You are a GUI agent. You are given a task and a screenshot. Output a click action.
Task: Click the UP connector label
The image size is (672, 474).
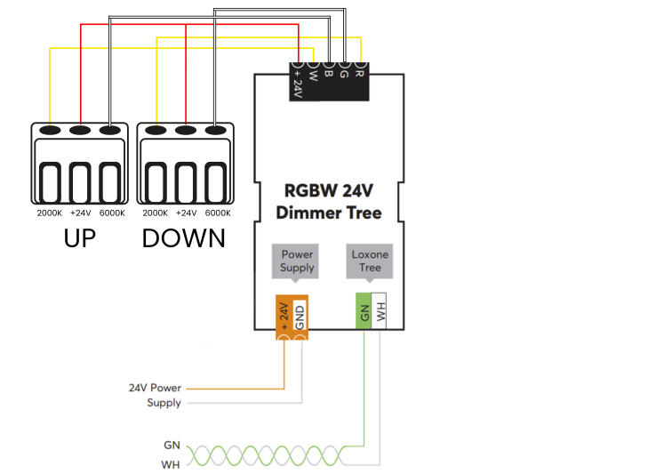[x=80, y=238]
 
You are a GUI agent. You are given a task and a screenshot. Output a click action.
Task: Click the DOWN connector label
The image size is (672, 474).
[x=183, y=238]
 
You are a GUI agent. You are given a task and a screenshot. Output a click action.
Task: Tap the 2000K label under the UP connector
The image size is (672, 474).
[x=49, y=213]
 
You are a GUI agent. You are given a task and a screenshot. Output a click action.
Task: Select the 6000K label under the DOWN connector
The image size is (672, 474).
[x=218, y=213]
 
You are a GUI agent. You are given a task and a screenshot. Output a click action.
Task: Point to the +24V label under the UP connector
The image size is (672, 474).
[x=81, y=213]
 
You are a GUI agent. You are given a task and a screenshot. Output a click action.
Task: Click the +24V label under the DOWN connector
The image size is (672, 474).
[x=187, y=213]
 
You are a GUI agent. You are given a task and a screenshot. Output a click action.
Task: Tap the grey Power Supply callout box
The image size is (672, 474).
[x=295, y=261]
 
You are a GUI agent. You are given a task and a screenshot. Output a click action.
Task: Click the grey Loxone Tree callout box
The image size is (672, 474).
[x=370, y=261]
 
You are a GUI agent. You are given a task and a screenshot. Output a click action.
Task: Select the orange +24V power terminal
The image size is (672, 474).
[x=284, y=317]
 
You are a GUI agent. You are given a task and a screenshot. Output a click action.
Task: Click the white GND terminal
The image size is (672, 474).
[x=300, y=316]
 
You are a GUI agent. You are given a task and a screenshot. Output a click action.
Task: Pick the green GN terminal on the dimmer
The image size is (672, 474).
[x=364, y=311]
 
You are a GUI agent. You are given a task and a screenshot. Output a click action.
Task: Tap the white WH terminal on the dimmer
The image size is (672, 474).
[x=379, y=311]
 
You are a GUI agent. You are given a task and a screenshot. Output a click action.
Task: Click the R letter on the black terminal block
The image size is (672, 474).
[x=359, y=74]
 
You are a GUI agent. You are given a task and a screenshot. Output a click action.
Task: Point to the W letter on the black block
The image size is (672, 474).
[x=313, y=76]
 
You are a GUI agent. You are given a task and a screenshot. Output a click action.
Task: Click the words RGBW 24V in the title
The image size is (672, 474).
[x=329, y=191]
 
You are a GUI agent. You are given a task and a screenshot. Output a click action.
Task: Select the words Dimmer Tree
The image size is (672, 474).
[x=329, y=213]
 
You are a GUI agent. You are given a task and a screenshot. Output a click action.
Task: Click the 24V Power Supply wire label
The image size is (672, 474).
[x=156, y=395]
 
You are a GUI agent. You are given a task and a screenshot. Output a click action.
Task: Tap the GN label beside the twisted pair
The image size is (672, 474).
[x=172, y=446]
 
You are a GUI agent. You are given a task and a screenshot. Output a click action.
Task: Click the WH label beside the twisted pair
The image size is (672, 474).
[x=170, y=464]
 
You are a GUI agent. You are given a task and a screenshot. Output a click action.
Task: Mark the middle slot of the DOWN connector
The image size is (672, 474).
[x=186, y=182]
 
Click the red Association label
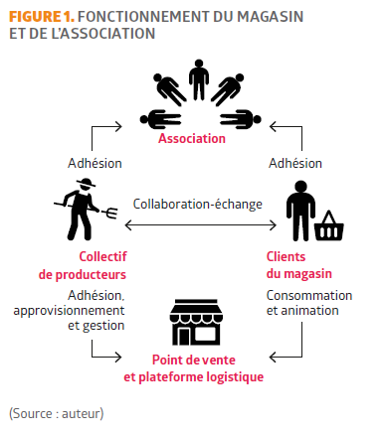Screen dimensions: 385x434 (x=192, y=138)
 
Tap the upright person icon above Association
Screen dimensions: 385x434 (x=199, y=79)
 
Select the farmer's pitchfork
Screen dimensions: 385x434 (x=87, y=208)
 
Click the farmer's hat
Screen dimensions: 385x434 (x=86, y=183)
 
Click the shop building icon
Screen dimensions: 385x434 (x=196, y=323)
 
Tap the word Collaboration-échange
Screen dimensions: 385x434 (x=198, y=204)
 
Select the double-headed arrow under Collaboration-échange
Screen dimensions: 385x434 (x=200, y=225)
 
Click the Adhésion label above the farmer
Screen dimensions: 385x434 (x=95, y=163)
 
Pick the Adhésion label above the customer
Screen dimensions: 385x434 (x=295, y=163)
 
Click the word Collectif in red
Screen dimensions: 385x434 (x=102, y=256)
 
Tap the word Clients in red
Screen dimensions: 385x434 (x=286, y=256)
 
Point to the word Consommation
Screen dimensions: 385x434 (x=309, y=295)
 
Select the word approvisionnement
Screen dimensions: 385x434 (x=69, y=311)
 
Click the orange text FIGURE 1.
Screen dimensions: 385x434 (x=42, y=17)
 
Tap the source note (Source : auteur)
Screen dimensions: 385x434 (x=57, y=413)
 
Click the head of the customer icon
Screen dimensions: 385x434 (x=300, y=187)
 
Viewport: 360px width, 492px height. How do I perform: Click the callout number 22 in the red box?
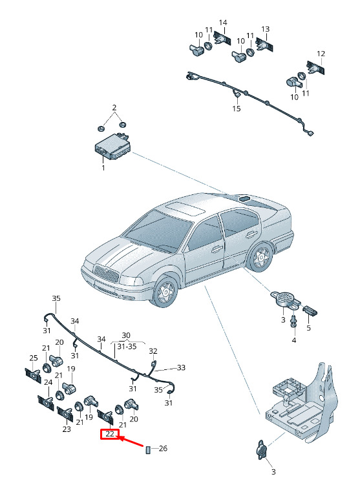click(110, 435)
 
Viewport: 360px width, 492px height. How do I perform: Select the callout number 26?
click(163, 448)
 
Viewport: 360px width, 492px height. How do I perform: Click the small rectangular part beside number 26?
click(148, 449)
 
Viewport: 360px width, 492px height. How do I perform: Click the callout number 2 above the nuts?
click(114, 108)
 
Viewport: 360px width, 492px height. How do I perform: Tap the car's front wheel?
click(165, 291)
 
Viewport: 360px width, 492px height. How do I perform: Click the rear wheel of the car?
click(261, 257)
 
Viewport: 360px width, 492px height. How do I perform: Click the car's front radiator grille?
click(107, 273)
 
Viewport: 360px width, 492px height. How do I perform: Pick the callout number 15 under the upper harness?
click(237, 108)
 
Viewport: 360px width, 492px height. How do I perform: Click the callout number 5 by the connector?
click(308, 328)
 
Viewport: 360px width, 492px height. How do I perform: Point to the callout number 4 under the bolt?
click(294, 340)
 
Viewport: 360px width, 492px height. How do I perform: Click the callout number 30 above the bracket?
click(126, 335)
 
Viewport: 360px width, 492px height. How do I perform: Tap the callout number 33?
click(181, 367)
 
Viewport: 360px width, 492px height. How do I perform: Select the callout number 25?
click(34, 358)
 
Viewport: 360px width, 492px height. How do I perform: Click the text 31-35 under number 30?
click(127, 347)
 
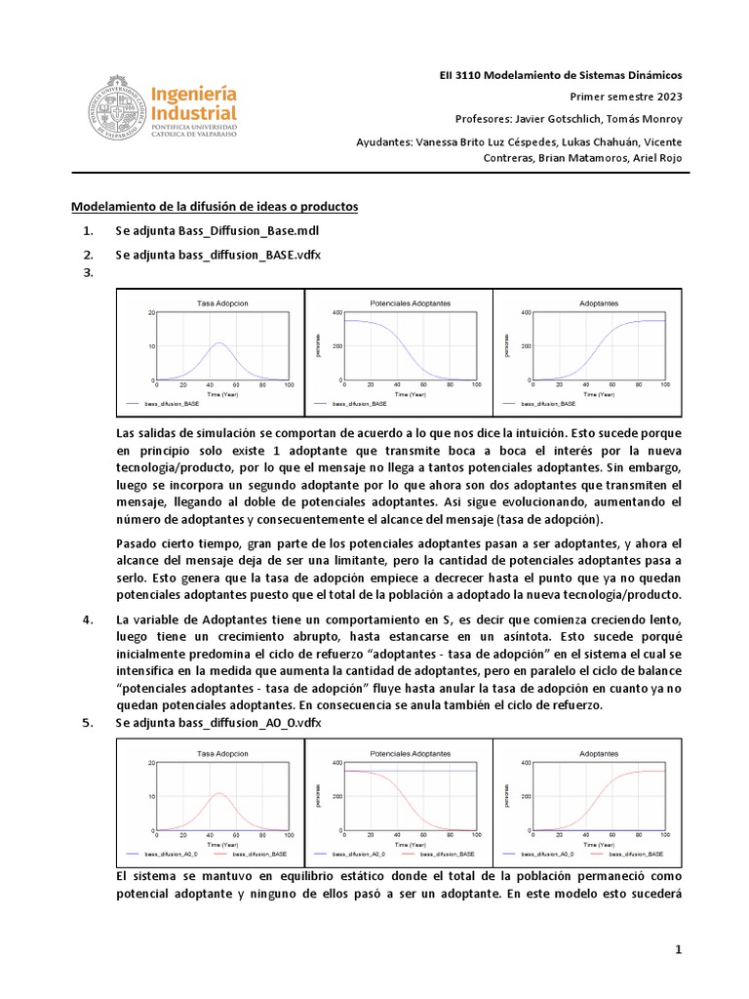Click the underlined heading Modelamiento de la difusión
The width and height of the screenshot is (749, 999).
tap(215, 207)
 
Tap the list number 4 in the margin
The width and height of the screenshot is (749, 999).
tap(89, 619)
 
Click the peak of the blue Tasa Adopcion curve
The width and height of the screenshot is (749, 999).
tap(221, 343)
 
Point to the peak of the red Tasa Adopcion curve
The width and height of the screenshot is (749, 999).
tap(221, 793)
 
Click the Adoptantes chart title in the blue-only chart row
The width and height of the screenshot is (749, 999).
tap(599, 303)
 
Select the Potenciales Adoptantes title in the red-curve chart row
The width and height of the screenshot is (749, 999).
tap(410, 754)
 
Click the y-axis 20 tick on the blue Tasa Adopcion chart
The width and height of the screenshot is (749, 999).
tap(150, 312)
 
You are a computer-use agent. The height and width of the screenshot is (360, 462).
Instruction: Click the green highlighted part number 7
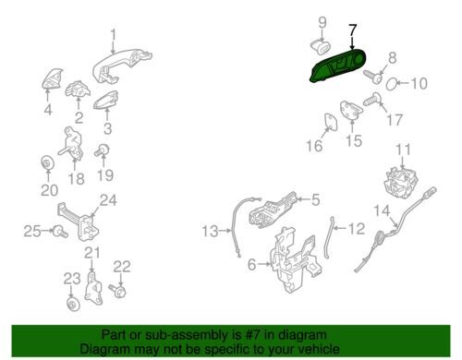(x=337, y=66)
---
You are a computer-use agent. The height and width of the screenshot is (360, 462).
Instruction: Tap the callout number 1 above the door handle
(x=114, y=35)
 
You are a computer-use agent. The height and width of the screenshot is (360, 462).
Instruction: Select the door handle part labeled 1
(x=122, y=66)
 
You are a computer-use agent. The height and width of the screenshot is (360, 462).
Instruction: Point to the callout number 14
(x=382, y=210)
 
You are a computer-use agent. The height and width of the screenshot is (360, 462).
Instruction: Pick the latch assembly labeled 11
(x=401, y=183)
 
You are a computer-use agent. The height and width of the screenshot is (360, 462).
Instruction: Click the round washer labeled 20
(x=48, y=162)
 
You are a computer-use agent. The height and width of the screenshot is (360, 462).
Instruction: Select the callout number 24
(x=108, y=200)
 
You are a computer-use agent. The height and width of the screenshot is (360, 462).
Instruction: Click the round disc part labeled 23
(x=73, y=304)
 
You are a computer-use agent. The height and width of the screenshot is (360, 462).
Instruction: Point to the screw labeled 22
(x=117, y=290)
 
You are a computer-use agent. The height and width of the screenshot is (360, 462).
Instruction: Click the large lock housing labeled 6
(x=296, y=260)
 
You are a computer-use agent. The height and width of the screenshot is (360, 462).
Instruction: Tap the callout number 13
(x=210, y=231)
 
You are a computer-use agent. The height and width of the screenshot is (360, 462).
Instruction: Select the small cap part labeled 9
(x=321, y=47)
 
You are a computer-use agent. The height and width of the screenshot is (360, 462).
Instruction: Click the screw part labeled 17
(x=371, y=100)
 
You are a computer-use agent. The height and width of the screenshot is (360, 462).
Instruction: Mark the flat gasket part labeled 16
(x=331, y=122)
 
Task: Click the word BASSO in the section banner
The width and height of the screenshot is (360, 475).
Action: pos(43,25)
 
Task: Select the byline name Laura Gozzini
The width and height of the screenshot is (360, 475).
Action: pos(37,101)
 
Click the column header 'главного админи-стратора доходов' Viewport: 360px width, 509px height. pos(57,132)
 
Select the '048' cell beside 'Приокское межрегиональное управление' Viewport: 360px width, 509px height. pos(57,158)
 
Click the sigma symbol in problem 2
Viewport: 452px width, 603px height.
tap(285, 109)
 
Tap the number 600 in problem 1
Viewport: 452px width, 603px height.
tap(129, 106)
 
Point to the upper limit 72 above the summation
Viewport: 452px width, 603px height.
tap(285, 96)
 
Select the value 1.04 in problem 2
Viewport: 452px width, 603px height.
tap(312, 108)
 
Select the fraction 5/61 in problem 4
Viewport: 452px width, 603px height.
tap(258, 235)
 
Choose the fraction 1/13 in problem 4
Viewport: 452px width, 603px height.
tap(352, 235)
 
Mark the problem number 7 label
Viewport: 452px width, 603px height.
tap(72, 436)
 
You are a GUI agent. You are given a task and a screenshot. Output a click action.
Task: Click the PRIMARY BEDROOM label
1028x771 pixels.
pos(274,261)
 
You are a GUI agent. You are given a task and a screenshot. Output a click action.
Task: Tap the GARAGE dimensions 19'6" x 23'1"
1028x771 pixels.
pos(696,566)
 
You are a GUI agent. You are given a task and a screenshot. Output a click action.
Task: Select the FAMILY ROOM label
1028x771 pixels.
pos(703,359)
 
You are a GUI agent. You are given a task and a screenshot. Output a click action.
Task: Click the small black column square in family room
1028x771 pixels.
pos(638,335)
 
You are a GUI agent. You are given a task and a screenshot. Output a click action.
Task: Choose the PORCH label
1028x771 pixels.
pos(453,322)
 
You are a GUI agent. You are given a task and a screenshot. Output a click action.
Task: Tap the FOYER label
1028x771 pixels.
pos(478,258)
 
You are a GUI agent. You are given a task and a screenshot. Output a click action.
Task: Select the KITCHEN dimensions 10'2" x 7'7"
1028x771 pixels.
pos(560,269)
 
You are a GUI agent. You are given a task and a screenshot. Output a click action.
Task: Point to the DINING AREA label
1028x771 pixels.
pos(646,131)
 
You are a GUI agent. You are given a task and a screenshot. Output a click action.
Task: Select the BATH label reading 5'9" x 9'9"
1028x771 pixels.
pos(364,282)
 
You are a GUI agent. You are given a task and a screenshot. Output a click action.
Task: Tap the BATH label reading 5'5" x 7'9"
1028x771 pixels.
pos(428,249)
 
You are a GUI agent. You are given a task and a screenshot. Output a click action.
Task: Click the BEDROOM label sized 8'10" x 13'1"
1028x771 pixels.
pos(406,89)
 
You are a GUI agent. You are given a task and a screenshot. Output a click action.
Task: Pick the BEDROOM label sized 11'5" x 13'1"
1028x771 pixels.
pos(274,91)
--
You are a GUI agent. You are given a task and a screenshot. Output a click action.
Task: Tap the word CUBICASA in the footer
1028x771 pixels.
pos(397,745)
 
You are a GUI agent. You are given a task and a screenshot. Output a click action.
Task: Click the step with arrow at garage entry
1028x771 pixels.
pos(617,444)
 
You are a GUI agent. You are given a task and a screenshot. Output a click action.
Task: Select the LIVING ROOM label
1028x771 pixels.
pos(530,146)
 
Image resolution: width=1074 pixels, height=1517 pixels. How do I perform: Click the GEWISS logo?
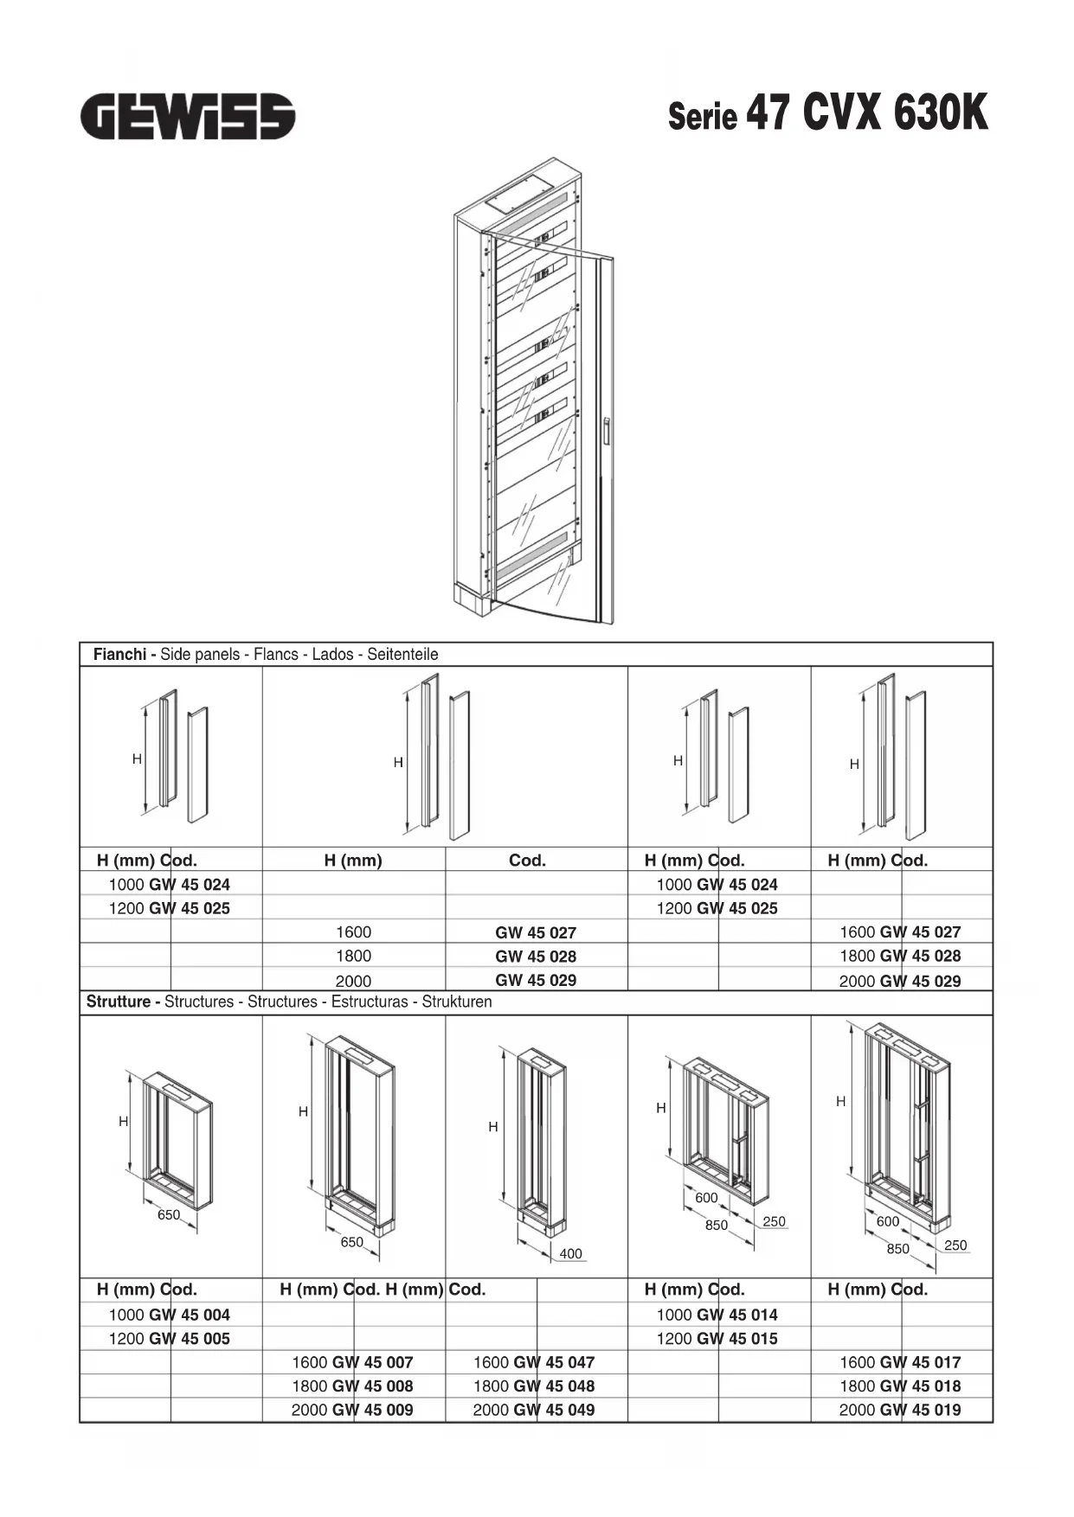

## Directions for this task
Extract every line of the records that contains the string "sized". Treat case as significant.

## Exercise output
Task: Click the BEDROOM label sized 8'10" x 13'1"
Task: Pick the BEDROOM label sized 11'5" x 13'1"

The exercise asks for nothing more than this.